Check every line of the material for the word "bellen". Copy those that have it.
BEGIN
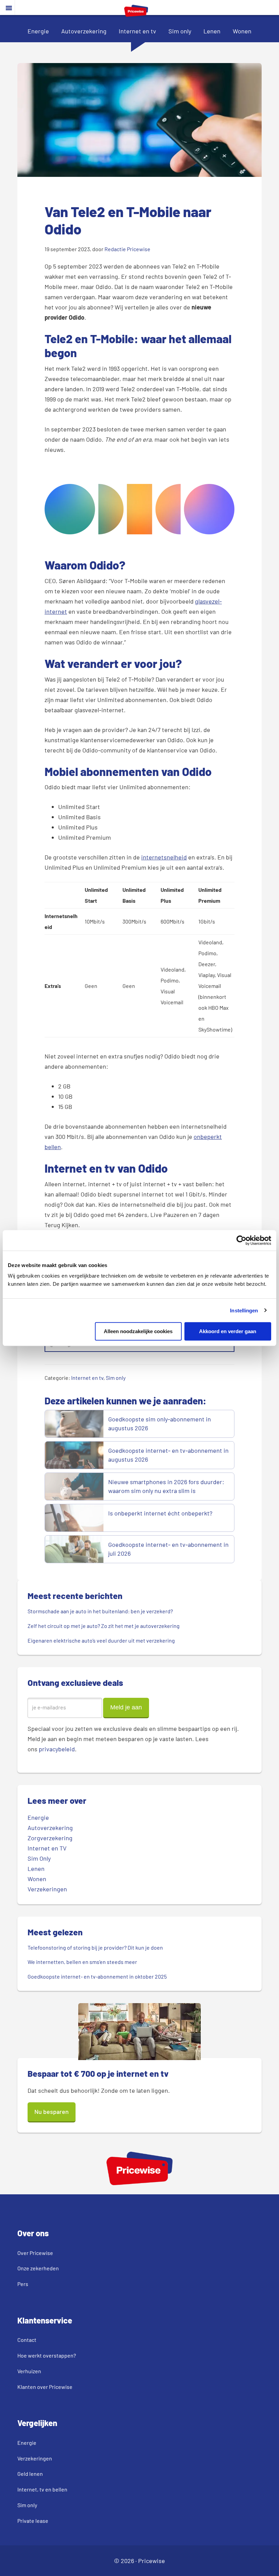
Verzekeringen (47, 1889)
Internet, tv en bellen (42, 2489)
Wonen (242, 31)
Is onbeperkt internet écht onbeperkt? (161, 1513)
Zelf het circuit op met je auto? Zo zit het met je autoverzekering (104, 1625)
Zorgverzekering (50, 1838)
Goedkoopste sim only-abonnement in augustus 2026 (159, 1423)
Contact (26, 2339)
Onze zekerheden (38, 2268)
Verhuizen (29, 2371)
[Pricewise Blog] (136, 14)
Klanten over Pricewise (44, 2386)
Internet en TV (47, 1848)
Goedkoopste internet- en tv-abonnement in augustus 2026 (168, 1455)
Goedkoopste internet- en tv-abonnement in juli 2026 (168, 1549)
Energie (38, 31)
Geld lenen (30, 2473)
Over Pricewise (35, 2253)
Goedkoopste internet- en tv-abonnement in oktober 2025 (97, 1976)
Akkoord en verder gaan (227, 1331)
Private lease (32, 2520)
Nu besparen (51, 2111)
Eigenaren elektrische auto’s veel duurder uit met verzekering (101, 1640)
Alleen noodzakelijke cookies (138, 1331)
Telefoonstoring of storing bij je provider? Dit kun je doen (95, 1947)
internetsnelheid (164, 857)
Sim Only (39, 1858)
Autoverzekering (83, 31)
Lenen (211, 31)
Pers (22, 2284)
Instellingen (244, 1310)
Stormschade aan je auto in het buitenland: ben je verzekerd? (100, 1611)
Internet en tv (137, 31)
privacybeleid (57, 1749)
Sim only (179, 31)
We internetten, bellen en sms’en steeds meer (82, 1961)
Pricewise (151, 2560)
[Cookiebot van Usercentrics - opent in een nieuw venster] (241, 1240)
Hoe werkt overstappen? (46, 2355)
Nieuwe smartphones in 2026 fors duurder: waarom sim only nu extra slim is (166, 1486)
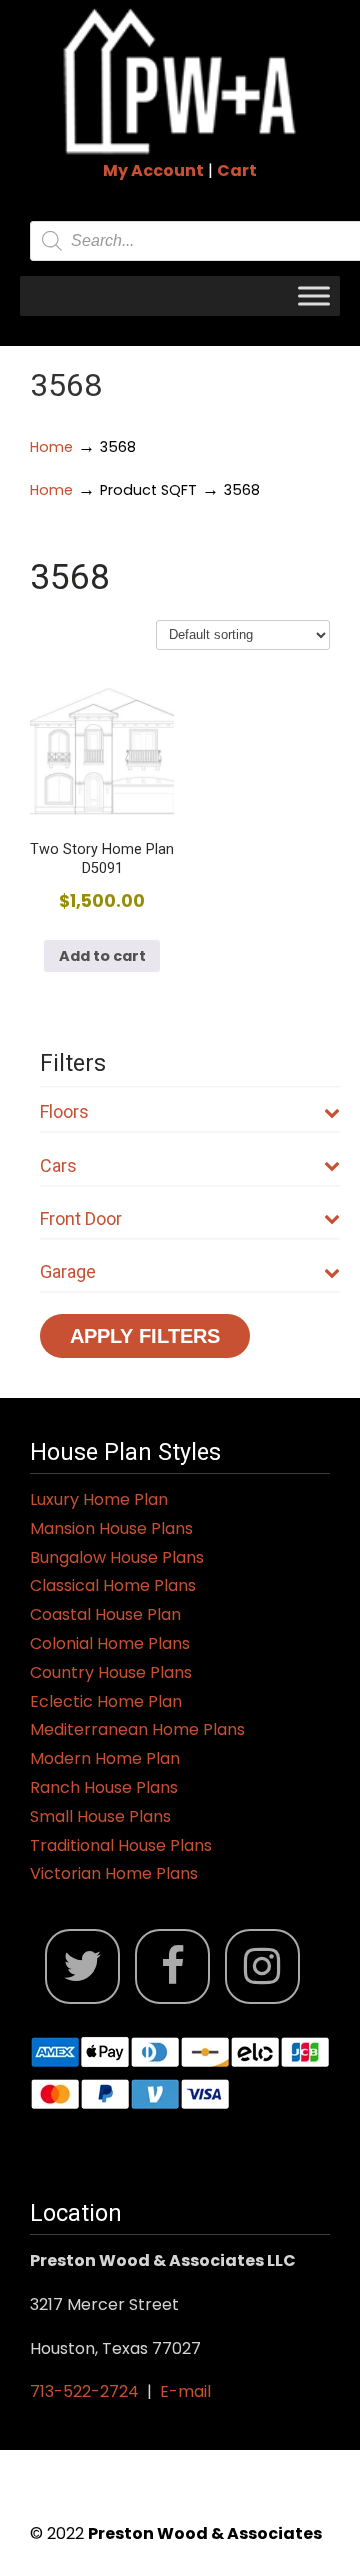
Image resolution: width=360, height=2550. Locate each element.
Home (51, 447)
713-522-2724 (84, 2391)
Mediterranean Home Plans (137, 1729)
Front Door (81, 1218)
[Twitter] (82, 1966)
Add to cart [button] (102, 956)
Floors (64, 1111)
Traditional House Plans (121, 1845)
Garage (68, 1271)
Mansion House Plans (111, 1528)
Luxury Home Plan (99, 1499)
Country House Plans (111, 1672)
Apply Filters (145, 1336)
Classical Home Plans (113, 1585)
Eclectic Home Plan (106, 1701)
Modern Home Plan (105, 1758)
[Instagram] (262, 1966)
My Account (153, 170)
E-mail (185, 2391)
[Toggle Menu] (314, 295)
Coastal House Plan (105, 1614)
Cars (58, 1165)
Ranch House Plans (104, 1787)
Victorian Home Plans (114, 1873)
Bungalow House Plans (117, 1557)
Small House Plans (100, 1816)
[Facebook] (172, 1966)
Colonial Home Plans (110, 1643)
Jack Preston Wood (180, 81)
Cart (237, 170)
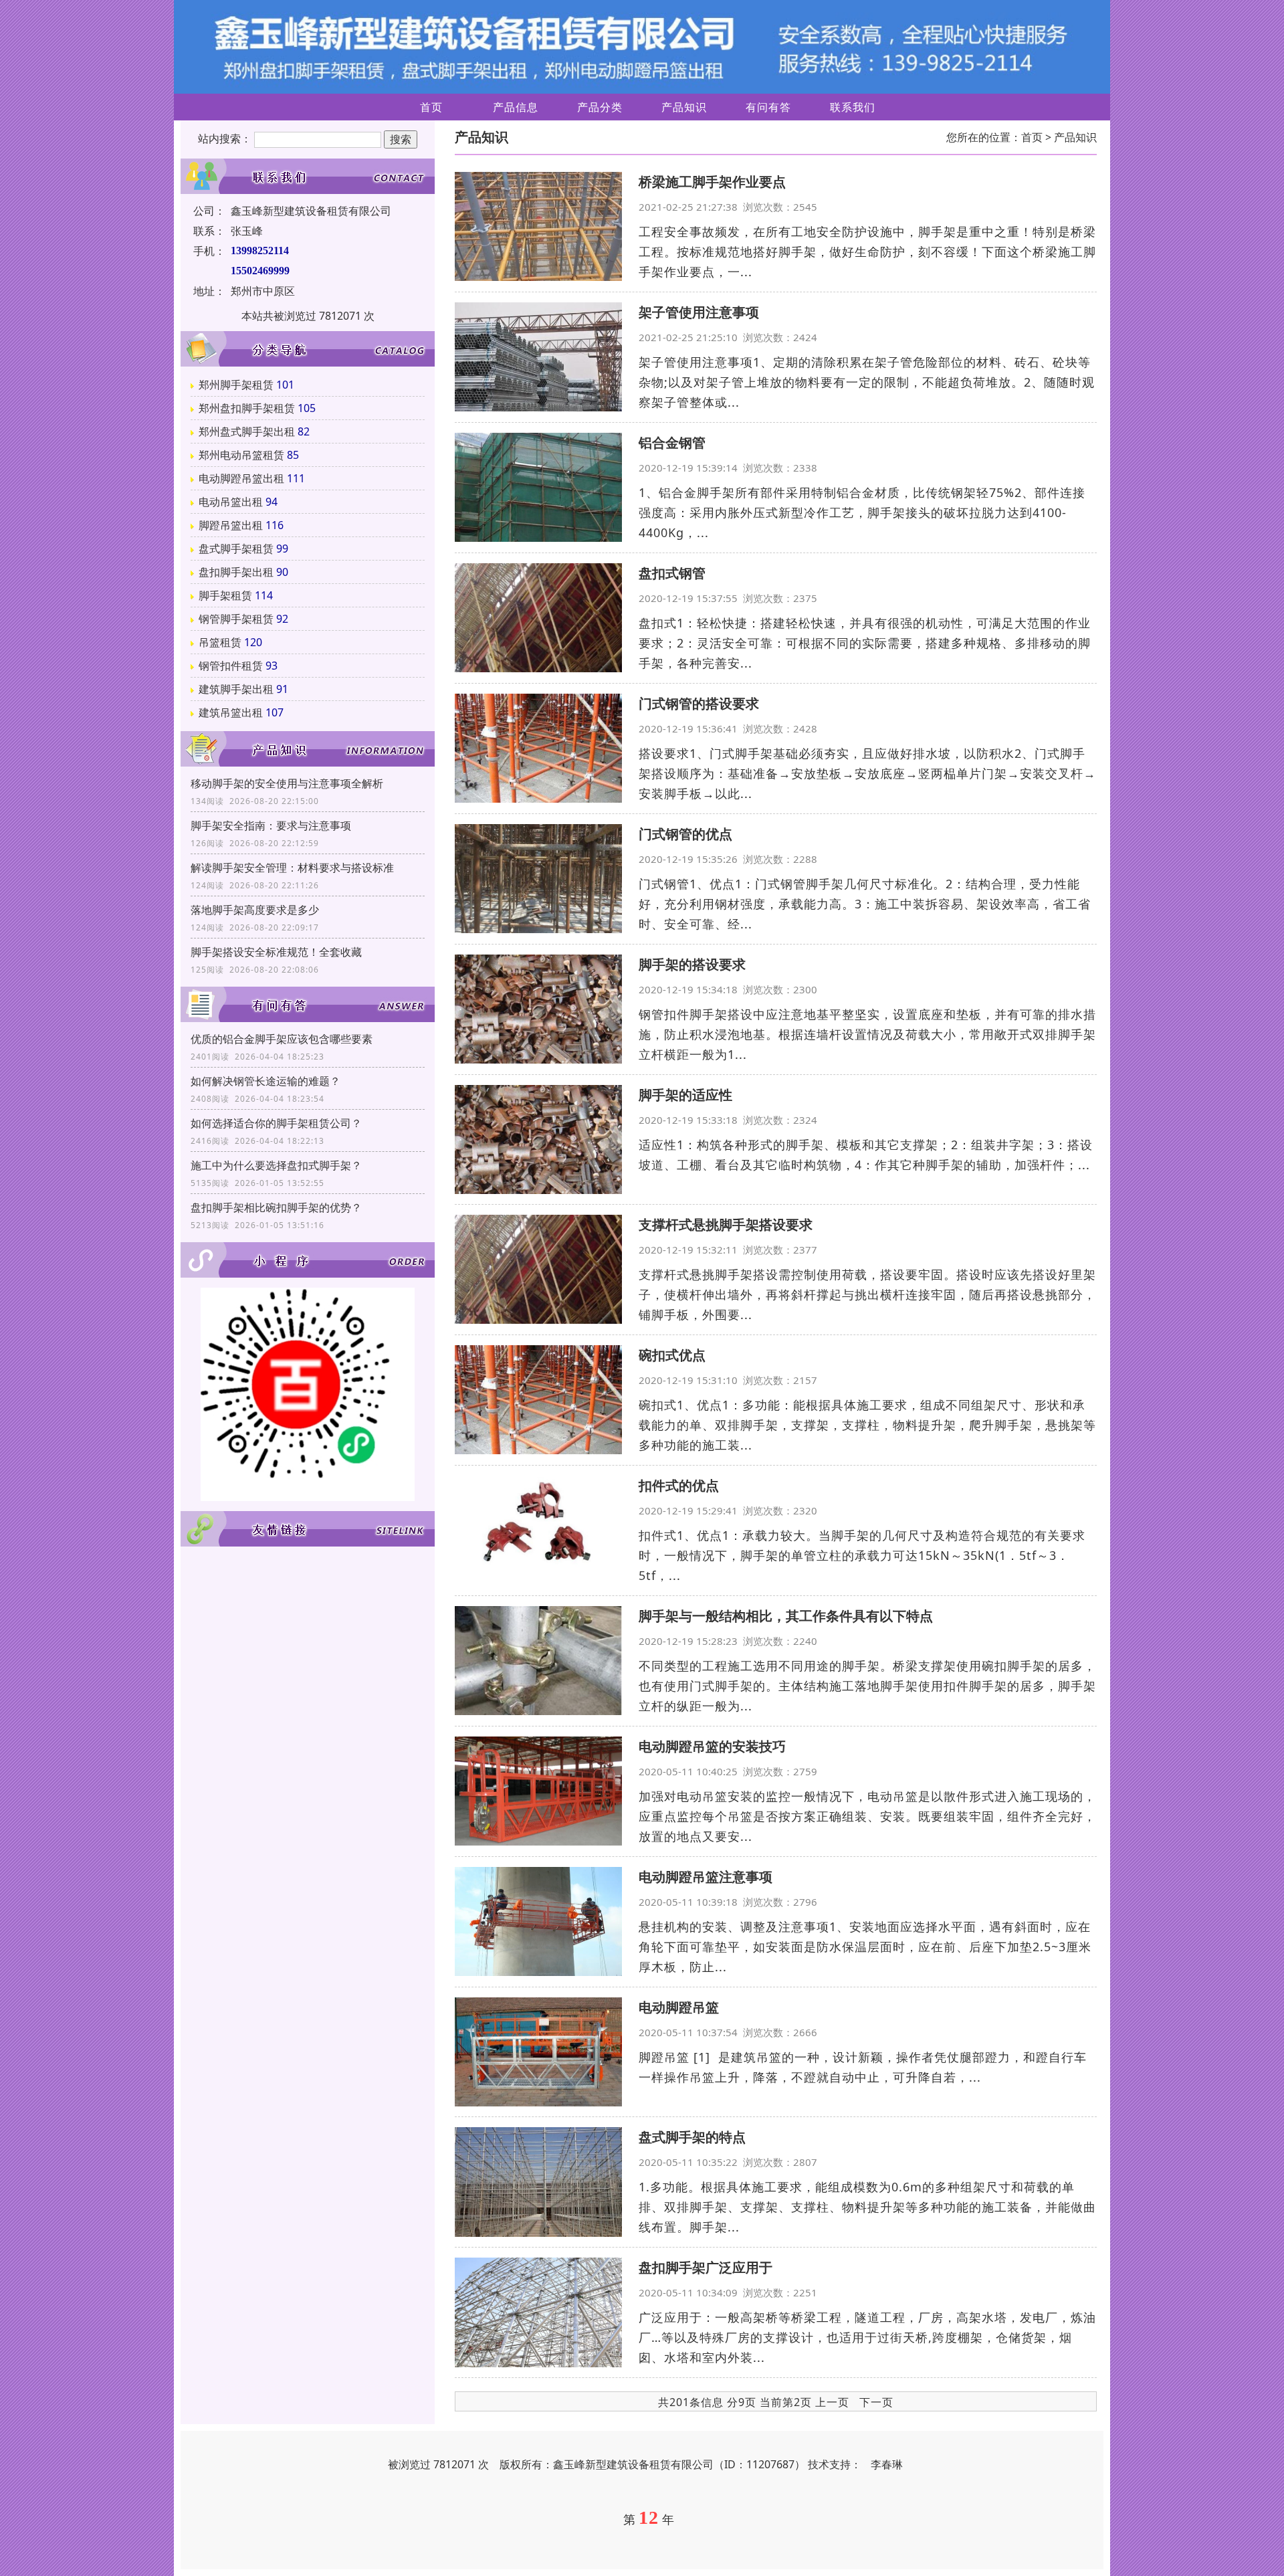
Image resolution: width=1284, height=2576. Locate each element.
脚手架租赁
END
Expected output:
Internet, tv en bellen (42, 2489)
We internetten, bellen en sms’en steeds meer (82, 1961)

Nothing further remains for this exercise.